Broncho Billy: Exploring a Genre

Broncho Billy’s Fatal Joke
R: Gilbert M. ‘Broncho Billy’ Anderson. D: Gilbert M. ‘Broncho Billy’ Anderson, Carl Stockdale, Marguerite Clayton. P: Essanay Film Manufacturing Company. USA 1914

Broncho Billy and the Rustler’s Child
R: Gilbert M. ‘Broncho Billy’ Anderson. D: Gilbert M. ‘Broncho Billy’ Anderson, Brinsley Shaw, Eugenia Clinchard, Evelyn Selbie. P: P: Essanay Film Manufacturing Company. USA 1913
Print: EYE
Dutch titles

The Tomboy on Bar Z
R: Gilbert M. ‘Broncho Billy’ Anderson. D: Virginia True Boardman, Jay Hanna, Brinsley Shaw, Fred Church. P: Essanay Film Manufacturing Company. USA 1912
Print: EYE
Dutch titles

“In a 1909 issue of Moving Picture World, G.M. Anderson gave readers a glimpse into the world of filming westerns for Essanay. Since the company had yet to set up a branch in Niles, California, Anderson and a group of players would travel west to Colorado, California, Montana and even Mexico to film.
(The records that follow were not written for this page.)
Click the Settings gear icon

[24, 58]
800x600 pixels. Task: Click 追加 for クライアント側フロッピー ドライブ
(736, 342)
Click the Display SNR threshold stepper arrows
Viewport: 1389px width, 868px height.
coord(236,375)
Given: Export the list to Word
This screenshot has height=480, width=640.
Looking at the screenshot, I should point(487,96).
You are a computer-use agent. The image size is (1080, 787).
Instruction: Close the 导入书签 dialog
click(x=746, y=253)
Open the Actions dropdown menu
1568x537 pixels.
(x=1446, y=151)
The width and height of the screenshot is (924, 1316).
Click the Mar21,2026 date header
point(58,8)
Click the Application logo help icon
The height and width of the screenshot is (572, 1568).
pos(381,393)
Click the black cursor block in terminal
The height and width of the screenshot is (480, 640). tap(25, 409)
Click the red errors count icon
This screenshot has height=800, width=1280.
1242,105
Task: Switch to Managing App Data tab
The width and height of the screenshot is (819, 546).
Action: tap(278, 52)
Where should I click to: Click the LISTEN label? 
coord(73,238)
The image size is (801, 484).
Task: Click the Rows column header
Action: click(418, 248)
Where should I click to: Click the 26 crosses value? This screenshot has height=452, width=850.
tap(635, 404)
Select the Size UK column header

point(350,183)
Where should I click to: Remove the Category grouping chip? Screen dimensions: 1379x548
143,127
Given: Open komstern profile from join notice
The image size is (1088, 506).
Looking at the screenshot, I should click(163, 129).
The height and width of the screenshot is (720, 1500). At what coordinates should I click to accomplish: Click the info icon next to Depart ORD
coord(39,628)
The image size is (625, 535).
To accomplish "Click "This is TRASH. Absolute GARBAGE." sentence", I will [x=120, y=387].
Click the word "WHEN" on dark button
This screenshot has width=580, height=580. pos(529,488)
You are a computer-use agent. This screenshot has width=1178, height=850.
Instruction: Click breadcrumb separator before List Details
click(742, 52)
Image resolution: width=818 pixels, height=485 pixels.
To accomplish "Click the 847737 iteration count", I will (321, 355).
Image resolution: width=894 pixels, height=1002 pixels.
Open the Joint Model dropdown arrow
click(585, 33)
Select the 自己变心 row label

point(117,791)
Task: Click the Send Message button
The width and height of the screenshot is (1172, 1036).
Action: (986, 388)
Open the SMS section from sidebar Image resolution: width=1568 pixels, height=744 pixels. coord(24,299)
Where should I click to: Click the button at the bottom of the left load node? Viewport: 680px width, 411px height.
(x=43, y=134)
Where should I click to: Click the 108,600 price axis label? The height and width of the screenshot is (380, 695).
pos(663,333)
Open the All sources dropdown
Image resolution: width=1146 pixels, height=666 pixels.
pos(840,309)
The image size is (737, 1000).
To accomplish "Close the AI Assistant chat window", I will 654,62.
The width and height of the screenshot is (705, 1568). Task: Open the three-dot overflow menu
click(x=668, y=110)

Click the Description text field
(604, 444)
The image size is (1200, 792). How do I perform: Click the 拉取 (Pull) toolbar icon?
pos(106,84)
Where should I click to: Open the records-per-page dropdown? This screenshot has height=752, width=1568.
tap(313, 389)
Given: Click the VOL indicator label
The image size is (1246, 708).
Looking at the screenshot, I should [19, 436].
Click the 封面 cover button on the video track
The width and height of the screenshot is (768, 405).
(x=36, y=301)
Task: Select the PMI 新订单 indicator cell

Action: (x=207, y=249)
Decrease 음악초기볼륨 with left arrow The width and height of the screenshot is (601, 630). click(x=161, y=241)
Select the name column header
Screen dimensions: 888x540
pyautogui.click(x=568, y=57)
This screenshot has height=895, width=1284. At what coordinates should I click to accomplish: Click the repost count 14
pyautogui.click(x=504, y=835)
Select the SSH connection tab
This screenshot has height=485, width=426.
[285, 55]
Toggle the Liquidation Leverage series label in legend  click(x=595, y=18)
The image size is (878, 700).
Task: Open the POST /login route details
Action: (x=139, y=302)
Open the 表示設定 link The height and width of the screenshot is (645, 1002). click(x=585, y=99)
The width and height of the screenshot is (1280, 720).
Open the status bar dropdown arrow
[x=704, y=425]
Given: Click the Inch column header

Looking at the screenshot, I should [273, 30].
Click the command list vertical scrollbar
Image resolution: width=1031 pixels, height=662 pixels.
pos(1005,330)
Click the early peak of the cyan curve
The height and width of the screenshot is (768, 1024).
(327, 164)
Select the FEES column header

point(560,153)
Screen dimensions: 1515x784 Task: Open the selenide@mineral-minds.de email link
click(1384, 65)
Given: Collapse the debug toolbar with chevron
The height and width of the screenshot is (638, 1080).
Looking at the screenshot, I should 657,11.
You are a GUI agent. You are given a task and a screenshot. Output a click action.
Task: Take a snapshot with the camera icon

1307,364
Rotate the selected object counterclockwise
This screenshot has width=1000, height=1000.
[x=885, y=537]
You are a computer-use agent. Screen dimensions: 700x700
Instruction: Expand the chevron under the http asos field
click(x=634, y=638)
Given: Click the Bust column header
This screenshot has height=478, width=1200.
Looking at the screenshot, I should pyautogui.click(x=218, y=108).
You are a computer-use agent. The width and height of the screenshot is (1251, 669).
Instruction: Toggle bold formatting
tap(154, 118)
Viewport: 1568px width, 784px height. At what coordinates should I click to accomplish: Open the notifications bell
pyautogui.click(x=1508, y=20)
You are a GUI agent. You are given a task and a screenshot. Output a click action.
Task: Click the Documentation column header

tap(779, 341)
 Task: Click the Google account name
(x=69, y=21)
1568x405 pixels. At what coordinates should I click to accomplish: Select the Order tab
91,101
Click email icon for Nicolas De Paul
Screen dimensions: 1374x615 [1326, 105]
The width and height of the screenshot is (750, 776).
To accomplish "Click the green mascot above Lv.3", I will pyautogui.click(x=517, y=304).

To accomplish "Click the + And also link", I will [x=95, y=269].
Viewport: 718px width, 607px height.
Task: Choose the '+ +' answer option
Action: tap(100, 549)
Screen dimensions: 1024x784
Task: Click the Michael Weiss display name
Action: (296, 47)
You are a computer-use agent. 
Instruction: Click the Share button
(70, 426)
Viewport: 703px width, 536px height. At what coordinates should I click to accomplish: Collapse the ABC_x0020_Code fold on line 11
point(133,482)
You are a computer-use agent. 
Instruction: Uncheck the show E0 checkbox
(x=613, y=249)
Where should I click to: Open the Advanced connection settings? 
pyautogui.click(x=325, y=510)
Although the company made nature-based scenic pictures, like Wonder of Nature, Anderson also used these excursions westward to give a realistic, documentary-like feel to even his earliest Westerns. ‘We have some good stories to put on out there, stories written by authors whose Western stories are standard and of the best. Capable talent has been employed to interpret the stories and a score or more of real live cowboys are going to assist.’ He began to explore the genre further, experimenting with different scenarios and characters. The character of Broncho Billy wouldn’t become a theater mainstay until 1911, but once Anderson began to focus on the character of Billy, audiences took notice in a big way. The tradepapers and fan magazines dubbed him ‘The idol of small boys and girls, and big men and women;’ it was this universal appeal that made him the first Western star and one of the first and most popular photoplayers. He had to learn how to handle a horse, and although he was not a true cowboy, Anderson’s rugged good looks and tough but kind on-screen persona perfectly fit into the genre and the audience’s image of what a true cowboy would be. With Broncho Billy’s entrance, the ‘ridiculous stage cowboys’ were gone and the ‘typical puncher of the plains’ had taken their place. Even after Anderson sold his stock in Essanay in 1916, he remained very much tied to the Western genre. He made a handful of Westerns following his Essanay departure, but they failed to be as popular as his previous efforts. Newer cowboy stars had begun to rise in popularity – including William S. Hart, Tom Mix, John Ford and Harry Carey — and they began to take the form Anderson pioneered and expand it in ways he that couldn’t.”